■ YOUR INSTRUCTIONS
Go through the data and retrieve each line that includes the string "Волгоградской".

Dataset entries
=-=-=
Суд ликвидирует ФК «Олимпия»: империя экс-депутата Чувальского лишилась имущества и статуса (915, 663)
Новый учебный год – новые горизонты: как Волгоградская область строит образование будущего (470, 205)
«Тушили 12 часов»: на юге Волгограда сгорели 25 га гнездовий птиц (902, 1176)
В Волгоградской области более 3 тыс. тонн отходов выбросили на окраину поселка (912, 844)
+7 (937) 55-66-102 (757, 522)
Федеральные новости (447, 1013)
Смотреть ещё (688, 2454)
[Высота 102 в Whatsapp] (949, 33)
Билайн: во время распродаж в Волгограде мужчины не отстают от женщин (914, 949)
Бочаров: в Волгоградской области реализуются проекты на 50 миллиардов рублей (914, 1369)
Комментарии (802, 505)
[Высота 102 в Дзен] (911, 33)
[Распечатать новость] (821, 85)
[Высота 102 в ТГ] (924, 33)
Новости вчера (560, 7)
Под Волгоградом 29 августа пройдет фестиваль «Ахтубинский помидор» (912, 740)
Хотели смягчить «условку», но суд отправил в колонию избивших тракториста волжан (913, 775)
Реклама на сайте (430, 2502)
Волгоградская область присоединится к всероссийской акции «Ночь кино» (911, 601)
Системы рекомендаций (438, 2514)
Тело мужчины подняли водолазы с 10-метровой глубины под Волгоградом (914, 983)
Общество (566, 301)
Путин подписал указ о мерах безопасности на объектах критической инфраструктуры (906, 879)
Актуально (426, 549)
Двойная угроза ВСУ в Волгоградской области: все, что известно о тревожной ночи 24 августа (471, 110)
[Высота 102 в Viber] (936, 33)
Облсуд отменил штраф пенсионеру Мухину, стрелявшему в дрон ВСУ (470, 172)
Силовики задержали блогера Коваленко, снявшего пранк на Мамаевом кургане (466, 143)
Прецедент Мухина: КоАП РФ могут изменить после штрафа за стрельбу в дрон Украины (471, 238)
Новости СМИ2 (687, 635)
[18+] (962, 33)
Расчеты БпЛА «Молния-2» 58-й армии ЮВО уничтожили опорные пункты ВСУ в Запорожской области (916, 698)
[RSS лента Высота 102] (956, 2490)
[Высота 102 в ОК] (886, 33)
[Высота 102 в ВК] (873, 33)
=-=-=
■ EXERCISE RESPONSE
В Волгоградской области более 3 тыс. тонн отходов выбросили на окраину поселка (912, 844)
Бочаров: в Волгоградской области реализуются проекты на 50 миллиардов рублей (914, 1369)
Двойная угроза ВСУ в Волгоградской области: все, что известно о тревожной ночи 24 августа (471, 110)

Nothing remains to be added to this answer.